++++ RECORDS ++++
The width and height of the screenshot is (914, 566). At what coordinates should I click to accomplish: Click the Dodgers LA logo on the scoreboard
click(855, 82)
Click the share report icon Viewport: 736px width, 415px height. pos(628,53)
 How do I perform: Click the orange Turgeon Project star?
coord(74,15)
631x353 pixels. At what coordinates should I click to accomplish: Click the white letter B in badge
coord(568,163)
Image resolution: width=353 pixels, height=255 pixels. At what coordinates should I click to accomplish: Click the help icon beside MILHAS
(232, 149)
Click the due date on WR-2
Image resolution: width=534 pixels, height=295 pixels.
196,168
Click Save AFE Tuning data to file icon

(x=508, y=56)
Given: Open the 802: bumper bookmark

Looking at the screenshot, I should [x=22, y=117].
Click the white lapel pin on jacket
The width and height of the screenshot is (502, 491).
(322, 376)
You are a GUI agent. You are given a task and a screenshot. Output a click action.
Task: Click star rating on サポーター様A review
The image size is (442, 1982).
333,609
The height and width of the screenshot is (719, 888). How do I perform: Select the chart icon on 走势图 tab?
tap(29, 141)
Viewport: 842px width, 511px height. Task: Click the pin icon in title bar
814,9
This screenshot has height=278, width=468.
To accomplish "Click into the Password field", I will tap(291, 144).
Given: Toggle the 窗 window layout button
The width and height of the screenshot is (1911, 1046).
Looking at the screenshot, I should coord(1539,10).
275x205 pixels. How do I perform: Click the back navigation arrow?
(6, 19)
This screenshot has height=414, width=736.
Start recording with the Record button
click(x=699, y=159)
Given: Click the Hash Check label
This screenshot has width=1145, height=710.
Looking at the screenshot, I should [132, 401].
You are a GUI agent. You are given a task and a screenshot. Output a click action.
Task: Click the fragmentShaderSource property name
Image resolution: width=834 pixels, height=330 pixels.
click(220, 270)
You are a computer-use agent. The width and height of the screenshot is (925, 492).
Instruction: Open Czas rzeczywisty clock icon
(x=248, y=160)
++++
• AIM OF THE TASK
All lines from the first line of the listing above through the line containing "You are a computer-use" are to be retyped exactly. Leave out any other line.

• ANSWER
The width and height of the screenshot is (914, 566). At what coordinates should I click to accomplish: Click the Dodgers LA logo on the scoreboard
click(855, 82)
Click the share report icon Viewport: 736px width, 415px height. pos(628,53)
 How do I perform: Click the orange Turgeon Project star?
coord(74,15)
631x353 pixels. At what coordinates should I click to accomplish: Click the white letter B in badge
coord(568,163)
Image resolution: width=353 pixels, height=255 pixels. At what coordinates should I click to accomplish: Click the help icon beside MILHAS
(232, 149)
Click the due date on WR-2
Image resolution: width=534 pixels, height=295 pixels.
196,168
Click Save AFE Tuning data to file icon

(x=508, y=56)
Given: Open the 802: bumper bookmark

Looking at the screenshot, I should [x=22, y=117].
Click the white lapel pin on jacket
The width and height of the screenshot is (502, 491).
(322, 376)
You are a GUI agent. You are given a task and a screenshot. Output a click action.
Task: Click star rating on サポーター様A review
The image size is (442, 1982).
333,609
The height and width of the screenshot is (719, 888). How do I perform: Select the chart icon on 走势图 tab?
tap(29, 141)
Viewport: 842px width, 511px height. Task: Click the pin icon in title bar
814,9
This screenshot has height=278, width=468.
To accomplish "Click into the Password field", I will tap(291, 144).
Given: Toggle the 窗 window layout button
The width and height of the screenshot is (1911, 1046).
Looking at the screenshot, I should coord(1539,10).
275x205 pixels. How do I perform: Click the back navigation arrow?
(6, 19)
This screenshot has height=414, width=736.
Start recording with the Record button
click(x=699, y=159)
Given: Click the Hash Check label
This screenshot has width=1145, height=710.
Looking at the screenshot, I should [132, 401].
You are a GUI agent. You are given a task and a screenshot. Output a click action.
Task: Click the fragmentShaderSource property name
Image resolution: width=834 pixels, height=330 pixels.
click(220, 270)
You are a computer-use agent. The width and height of the screenshot is (925, 492).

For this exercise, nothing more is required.